Com efeito, não se trata aqui de ameaça de castração, mas de perda, de uma “perda de vida que lhe é própria, por ele ser sexuado” (LACAN, 1998, p. 863). Essa parte perdida do vivo marca a relação da sexualidade com a morte.

 

O que desaparece assim, para um homem, só o objeto dito a, por Lacan, um objeto de “separtição”, de partição interna do corpo, pode fazer reparação. Esse objeto é exterior ao campo do Outro, mas é ele que é eleito, positivado e deslocado sobre o corpo de uma mulher. Fazendo isso, um homem sempre “satisfaz” uma mulher (LACAN, 2004. p. 210).

 

Mas, que uma mulher queira gozar dele, e eis aí a angústia: é o seu ser que ela quer, ela quer castrá-lo! (Cf. LACAN, 2004, p. 21).

 

Assim, também, forjam os homens o fantasma de um masoquismo feminino (Cf. LACAN, 2004, p. 222), qual seja, o de um objeto sempre pronto a gozar de ser objeto de gozo, o que repararia a perda e lhes reasseguraria.

 

Se um homem não pode gozar senão do gozo do órgão, o orgasmo, enquanto tal, não é, entretanto, sem angústia. Mas esse tempo de angústia não está ausente da constituição do desejo! (Cf. LACAN, 2004, p. 204). Desse gozo fechado, a angústia pode, com efeito, produzir um objeto causa do desejo (Cf. MILLER, 2004). Mas é necessário, ainda, para que um homem experimente esse desejo por uma mulher, que essa angústia seja velada (Cf. MILLER, 2004)! E, aí, é ao amor que é preciso se reportar para fazer “condescender” o gozo a esse desejo.

 

Essa questão é algo trágico? Ou cômico? Lacan tende para o cômico: “é quando um homem é mulher que ele ama” (LACAN, 1979, p. 9). Comédia do falo, seguramente! O homem avança desprovido de potência, e isso o feminiza. Mas também comédia da psicose! Um homem apaixonado cria e crê em “A Mulher como sendo todas as mulheres” (LACAN, 1975, s/p.). Assim fazendo, “ele aspira por qualquer coisa que é o seu objeto” (LACAN, 1979, p. 9) e crê na relação sexual. Infelizmente, nós não sabemos o que é a mulher, essa “desconhecida dentro da caixa” (LACAN, 1967, p. 319), e, se A mulher não existe, não há significante para estabelecer a relação sexual.

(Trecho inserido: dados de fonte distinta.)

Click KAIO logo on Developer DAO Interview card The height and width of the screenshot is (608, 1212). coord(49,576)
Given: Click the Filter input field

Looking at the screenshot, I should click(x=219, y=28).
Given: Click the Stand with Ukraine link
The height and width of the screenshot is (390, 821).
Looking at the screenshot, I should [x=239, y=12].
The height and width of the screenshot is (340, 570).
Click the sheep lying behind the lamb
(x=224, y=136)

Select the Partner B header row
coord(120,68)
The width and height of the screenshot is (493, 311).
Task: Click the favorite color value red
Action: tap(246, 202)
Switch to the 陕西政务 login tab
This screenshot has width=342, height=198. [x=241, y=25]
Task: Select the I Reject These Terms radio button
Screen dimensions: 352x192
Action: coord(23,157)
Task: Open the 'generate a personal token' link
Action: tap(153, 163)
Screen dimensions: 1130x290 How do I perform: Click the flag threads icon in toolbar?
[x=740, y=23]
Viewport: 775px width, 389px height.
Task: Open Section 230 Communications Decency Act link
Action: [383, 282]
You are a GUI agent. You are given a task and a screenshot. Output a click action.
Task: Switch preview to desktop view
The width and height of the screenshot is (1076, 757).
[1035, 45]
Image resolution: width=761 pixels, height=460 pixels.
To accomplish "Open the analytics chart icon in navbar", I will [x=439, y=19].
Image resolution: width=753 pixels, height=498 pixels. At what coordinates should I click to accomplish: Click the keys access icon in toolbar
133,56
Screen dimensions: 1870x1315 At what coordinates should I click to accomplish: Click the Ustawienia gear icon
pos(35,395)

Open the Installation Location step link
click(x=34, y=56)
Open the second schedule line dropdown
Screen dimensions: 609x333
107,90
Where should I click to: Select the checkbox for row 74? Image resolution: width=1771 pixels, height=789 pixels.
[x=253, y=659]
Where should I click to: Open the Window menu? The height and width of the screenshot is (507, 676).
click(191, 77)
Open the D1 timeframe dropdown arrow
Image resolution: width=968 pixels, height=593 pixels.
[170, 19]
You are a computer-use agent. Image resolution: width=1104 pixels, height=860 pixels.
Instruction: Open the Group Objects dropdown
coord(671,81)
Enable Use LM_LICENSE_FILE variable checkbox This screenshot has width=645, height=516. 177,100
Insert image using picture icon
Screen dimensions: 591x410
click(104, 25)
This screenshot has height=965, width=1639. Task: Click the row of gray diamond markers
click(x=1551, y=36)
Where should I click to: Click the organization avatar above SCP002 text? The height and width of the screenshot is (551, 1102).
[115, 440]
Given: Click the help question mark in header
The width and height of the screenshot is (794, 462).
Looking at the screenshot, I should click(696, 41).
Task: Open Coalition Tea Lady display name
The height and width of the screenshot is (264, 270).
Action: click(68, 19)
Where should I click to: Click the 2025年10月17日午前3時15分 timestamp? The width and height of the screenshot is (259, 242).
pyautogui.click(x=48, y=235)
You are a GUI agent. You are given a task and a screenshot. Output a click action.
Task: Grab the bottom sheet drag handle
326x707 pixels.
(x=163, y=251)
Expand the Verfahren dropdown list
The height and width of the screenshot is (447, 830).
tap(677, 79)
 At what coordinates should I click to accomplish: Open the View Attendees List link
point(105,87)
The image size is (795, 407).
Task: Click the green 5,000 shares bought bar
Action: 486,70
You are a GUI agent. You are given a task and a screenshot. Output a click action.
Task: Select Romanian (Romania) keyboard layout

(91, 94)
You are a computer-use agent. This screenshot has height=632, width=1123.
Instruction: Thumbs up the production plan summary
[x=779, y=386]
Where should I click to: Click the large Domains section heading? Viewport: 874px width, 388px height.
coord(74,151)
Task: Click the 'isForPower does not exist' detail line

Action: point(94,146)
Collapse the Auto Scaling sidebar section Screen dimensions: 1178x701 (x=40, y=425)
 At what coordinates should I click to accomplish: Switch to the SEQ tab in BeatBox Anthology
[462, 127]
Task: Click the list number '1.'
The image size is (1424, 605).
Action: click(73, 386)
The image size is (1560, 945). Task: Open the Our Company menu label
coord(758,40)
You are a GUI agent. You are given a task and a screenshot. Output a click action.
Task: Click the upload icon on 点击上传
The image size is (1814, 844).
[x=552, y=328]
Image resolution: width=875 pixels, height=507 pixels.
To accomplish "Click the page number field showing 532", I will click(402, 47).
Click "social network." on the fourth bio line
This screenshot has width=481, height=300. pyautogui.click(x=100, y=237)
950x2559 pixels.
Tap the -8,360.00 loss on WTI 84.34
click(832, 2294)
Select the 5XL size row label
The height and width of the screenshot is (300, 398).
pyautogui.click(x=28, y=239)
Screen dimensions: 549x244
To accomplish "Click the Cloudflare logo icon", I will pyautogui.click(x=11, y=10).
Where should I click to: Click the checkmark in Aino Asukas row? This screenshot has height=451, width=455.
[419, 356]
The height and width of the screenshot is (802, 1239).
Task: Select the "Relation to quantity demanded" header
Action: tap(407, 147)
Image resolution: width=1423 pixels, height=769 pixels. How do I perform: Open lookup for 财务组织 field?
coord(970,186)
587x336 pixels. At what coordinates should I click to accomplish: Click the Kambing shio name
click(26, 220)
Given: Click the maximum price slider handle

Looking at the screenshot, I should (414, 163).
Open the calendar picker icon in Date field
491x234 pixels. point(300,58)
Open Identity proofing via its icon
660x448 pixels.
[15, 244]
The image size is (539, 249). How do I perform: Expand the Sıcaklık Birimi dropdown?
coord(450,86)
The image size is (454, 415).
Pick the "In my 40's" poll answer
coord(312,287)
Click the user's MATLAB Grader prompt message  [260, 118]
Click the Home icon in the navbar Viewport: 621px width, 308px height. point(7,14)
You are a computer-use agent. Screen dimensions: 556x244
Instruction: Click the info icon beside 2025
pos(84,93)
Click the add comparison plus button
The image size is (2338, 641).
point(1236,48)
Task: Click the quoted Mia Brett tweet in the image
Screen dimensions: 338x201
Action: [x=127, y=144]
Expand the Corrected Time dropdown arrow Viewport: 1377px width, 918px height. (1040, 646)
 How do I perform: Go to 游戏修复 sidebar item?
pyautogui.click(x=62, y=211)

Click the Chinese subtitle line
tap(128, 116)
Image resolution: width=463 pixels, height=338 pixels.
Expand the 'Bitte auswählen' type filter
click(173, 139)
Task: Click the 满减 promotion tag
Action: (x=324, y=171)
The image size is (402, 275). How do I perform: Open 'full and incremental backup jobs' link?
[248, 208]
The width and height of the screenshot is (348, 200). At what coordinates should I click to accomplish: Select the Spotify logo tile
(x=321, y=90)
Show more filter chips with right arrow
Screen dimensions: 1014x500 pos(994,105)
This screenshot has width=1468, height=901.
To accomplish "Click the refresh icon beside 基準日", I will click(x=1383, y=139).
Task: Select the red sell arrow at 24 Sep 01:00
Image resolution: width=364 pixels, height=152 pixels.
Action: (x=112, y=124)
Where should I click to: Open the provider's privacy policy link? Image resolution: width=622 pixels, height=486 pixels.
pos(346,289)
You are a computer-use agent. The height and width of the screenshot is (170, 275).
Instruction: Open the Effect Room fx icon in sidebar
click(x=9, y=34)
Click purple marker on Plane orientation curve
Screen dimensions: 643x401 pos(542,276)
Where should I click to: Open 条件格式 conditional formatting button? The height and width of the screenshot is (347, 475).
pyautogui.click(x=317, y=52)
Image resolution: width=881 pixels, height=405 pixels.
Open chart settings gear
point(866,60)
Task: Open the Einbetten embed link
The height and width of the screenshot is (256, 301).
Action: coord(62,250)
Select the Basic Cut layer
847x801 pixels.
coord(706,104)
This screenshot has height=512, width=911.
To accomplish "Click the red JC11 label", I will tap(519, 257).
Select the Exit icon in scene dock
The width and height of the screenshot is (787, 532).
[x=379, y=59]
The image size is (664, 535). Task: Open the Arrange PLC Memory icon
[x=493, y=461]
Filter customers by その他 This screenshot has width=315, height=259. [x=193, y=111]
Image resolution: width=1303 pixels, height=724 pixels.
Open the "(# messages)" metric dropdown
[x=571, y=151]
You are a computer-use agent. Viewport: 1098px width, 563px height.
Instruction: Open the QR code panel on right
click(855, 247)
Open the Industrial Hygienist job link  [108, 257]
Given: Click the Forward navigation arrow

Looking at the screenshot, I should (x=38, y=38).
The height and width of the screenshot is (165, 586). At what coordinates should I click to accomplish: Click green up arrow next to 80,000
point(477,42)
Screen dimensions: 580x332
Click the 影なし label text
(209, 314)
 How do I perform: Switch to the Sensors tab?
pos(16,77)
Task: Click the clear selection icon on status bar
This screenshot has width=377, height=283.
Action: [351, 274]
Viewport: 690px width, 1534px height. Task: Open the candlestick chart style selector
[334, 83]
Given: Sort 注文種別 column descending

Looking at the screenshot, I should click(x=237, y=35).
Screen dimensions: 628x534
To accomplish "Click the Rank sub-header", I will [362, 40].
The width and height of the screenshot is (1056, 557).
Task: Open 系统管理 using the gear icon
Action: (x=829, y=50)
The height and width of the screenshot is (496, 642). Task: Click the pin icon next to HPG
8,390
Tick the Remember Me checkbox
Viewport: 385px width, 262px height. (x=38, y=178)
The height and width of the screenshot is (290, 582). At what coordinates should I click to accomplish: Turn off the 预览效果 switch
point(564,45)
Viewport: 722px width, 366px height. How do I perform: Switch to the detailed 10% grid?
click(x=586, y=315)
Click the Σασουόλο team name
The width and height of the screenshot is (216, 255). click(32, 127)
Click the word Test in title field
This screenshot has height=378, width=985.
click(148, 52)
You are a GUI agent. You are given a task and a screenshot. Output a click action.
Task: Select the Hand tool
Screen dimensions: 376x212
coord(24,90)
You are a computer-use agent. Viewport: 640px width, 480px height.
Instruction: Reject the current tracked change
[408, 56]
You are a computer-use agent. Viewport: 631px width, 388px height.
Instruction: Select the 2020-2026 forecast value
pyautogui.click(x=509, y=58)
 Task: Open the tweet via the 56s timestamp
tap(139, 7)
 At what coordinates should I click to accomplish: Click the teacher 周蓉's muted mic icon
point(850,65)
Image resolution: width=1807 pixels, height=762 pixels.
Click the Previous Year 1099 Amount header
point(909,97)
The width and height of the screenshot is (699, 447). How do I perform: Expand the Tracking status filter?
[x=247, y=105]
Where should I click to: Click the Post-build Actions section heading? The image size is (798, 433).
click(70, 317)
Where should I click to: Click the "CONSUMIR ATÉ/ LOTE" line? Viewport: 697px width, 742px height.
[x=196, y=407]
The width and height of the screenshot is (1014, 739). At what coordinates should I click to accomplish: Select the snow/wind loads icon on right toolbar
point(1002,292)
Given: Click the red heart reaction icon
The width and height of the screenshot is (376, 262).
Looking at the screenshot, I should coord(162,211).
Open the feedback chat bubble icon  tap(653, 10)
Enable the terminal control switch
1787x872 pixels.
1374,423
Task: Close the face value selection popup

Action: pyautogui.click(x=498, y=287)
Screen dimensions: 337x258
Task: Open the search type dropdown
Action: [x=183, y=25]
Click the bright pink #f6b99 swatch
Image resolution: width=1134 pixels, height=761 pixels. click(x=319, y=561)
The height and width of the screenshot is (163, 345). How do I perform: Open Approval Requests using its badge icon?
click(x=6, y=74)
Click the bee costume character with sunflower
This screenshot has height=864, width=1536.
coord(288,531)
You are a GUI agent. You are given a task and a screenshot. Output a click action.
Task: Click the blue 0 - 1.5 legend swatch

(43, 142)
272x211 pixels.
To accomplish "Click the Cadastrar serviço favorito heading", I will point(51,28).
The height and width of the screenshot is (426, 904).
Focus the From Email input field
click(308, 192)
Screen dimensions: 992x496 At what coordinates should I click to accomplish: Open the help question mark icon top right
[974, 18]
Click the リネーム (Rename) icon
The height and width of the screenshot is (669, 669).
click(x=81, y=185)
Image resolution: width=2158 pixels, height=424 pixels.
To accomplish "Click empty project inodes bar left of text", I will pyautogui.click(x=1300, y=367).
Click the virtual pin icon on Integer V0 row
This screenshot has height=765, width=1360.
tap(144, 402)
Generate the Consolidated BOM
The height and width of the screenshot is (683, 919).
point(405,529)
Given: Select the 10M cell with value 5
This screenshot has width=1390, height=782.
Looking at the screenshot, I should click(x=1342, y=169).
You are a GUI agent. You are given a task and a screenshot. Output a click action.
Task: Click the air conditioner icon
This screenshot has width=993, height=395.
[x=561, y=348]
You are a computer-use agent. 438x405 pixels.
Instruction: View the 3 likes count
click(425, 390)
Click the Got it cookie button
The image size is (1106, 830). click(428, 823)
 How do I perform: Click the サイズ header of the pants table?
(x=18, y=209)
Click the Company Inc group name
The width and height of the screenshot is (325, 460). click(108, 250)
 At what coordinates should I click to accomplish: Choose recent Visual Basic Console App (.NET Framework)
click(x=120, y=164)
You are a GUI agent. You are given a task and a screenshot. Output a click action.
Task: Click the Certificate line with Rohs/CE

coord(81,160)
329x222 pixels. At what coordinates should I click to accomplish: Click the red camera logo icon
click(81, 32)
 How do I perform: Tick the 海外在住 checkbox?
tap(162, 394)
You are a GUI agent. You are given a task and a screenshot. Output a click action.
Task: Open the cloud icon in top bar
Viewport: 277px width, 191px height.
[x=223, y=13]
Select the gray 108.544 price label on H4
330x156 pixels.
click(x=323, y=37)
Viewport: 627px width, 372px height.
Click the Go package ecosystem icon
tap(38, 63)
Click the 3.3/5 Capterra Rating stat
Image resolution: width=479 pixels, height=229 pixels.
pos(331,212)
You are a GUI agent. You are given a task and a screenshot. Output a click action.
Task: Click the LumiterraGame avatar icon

Entretanto, prossegue Lacan, “é na qualidade de homem que ele deseja, ou seja, ele se sustenta de alguma coisa que na verdade é propriamente a ereção” (Idem). É que, através do seu fantasma, ele sonha com perversão, mas, qualquer que seja esse sonho, ele não pode gozar senão de partes do corpo do outro. Nada em seu gozo que lhe dê relação ao Outro sexo e constitua o corpo do Outro.

 

Assim, o gozo sexual faz barreira à relação sexual, que não existe, ao mesmo tempo em que lhe faz suplência. Há dois sexos. Uma bipartição que escapa certamente, mas sem que haja, entre esses dois sexos, contradição. Isso seria muito simples! E sem que haja, portanto, três! É preciso resolver, no impossível, o dois dos gozos. É assim que eles vivem e se comunicam! E é assim que o mal-entendido continua.

 

Tradução: Letícia Soares
Revisão: Luciana Andrade

 


Referências
FREUD, S. “Le moi et le ça” (1923), In: Essais de psychanalyse. Paris: Petite Bibliothèque Payot, 2005.
______. “Sur le plus general des rabaissements de la vie amoureuse” (1912), In: La vie sexuelle. Paris: PUF, 1969.
LACAN, J. “A significação do falo”. In: Escritos. Rio de Janeiro: Jorge Zahar, 1998.
______. Le Seminaire, livro XIV: La logique du fantasme. Aula de 9 abr. de 1967.
______. Le Séminaire, livro X: L’Angoise (1962-1963). Texto preparado por Jacques-Alain Miller. Paris: Seuil, col. Champ Freudien, 2004.
______. Le Séminaire, livre XXV: Le moment de conclure. Aula de 15 nov. 1977, Ornicar?, nº 19, 1979.
______. Le Séminaire, livre XXII: “R.S.I”. Aula de 21 jan. 1975, inédito.
MILLER, J.-A. “La psychanalyse et l’évaluation”. Aula proferida em contexto do Departamento de Psicanálise da Universidade Paris VIII, em 2 de junho de 2004.